Pasco County planning and legal staff told the delegation that a provision in Senate Bill 180, adopted during the previous session, could be read to preempt local land-development regulations and fees beyond the stated intent to ease rebuilding for properties damaged by hurricanes. County staff asked legislators to consider clarifying language.
Why it matters: Staff said the drafting could expose counties to litigation or prevent enforcement of impact fees and procedural rules; commissioners and staff asked the delegation to review the language and, if needed, craft a clarification that preserves the legislature's intent while protecting local planning tools.

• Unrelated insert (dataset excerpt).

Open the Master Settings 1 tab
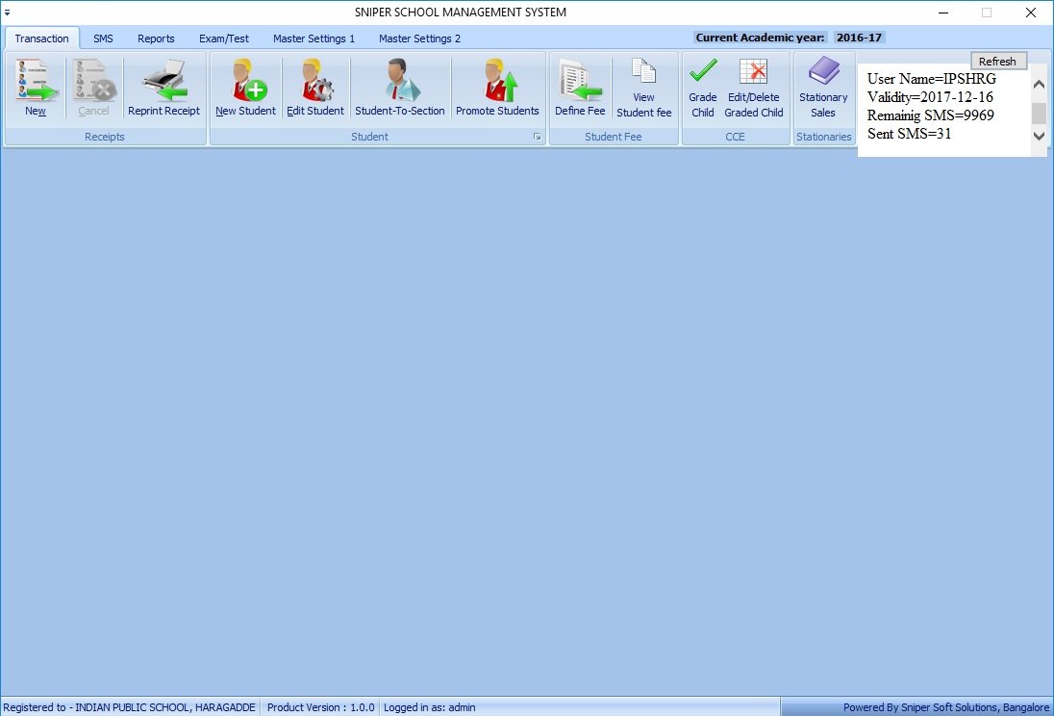The height and width of the screenshot is (716, 1054). pos(314,38)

One staff member noted that the bill's moratorium protection language explicitly referenced properties damaged by hurricanes, but that an identical qualifying clause was omitted from other preemption sections covering comprehensive plan amendments, land-development regulations and permitting procedures. The result, staff said, could allow developers to argue the county cannot adopt "more restrictive or burdensome" local rules through a specified date (the statute was made retroactive).
Commissioners asked county staff to send a short memo and suggested drafting clarification language that would carry the motor language into the other sections or correct the drafting omission. Representative Maggard and other delegation members said they would review the proposed language and pursue a fix through committee or deletion if the language is inconsistent with legislative intent.
Ending: County staff agreed to draft proposed clarifying language and share it with legislators and Florida Association of Counties representatives to determine whether the correction could be carried by the delegation or an association-led fix during the upcoming session.